◆ **WHAT YOU NEED TO DO**:
Please find all lines in the data that hold the string "GIFT" and copy them.

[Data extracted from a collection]
=======
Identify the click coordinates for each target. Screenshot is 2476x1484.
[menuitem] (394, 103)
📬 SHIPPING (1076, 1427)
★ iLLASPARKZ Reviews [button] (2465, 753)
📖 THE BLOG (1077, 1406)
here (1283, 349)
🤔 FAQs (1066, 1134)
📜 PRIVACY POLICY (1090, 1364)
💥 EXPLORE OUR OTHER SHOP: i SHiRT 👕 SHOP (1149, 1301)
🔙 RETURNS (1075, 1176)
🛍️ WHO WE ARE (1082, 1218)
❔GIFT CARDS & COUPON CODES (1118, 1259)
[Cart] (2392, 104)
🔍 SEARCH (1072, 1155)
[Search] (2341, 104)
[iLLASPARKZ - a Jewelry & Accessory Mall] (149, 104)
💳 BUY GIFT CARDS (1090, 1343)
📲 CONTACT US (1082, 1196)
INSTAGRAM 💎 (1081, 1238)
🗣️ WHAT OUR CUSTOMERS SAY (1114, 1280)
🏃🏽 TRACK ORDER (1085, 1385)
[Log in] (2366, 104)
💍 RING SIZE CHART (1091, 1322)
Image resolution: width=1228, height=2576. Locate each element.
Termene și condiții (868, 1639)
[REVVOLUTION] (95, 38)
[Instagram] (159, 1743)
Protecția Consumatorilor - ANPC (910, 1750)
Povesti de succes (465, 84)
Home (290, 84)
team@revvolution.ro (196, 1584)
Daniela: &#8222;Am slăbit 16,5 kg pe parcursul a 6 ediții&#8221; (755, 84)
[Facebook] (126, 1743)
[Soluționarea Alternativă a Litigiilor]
=======
◆ **COMPLETED TASK**:
❔GIFT CARDS & COUPON CODES (1118, 1259)
💳 BUY GIFT CARDS (1090, 1343)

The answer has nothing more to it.